İncelenecek Metin —
========================

Üç erkek çocuk babası, eşinden boşanmış Robert Farquharson’ın arabası 2005 yılının Babalar Günü’nde çocuklarını annelerinin evine bırakırken yoldan çıkar ve bir sulama barajına gömülür. Farquharson arabadan çıkmayı başarır ama çocukları boğularak hayatını kaybeder. Olay ilk bakışta trajik bir kaza gibi görünmektedir, ancak yetkililerin işe dahil olmasıyla daha karanlık ihtimaller belirmeye başlar.

========================

Kaynak Malzeme —
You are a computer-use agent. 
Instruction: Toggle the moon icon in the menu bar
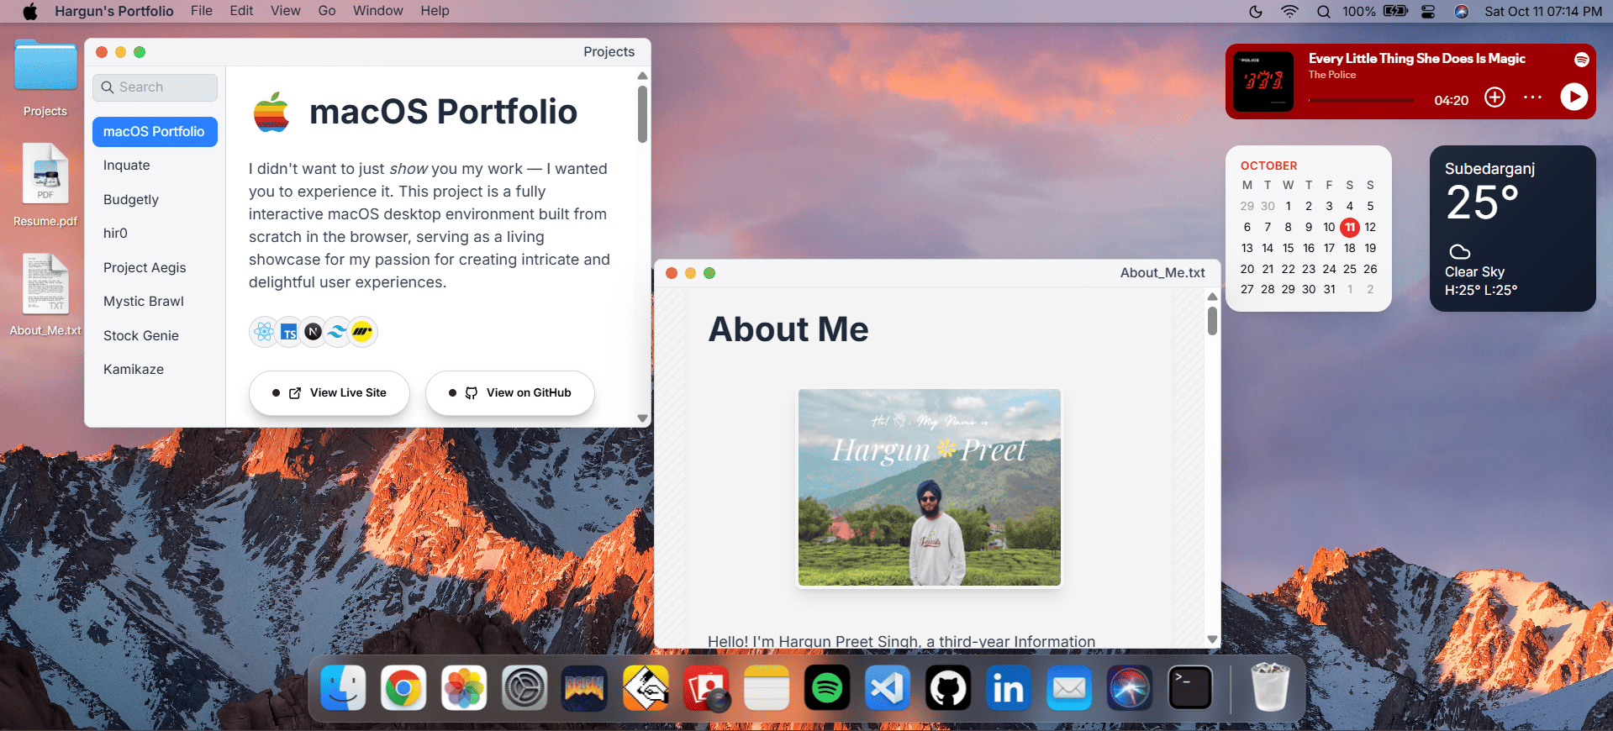click(x=1256, y=11)
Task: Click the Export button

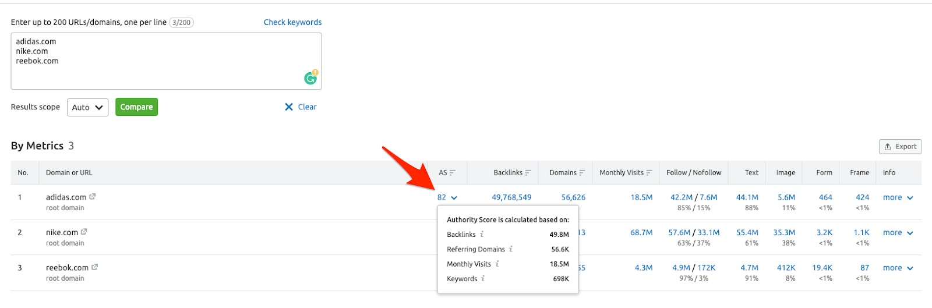Action: [900, 147]
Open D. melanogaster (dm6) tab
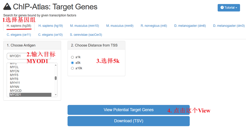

========================

Görev — İncelenecek metne göre Robert Farquharson'ın arabası hangi gün yoldan çıkıp bir sulama barajına gömülür?

Görev Yanıtı — 2005 yılının Babalar Günü'nde.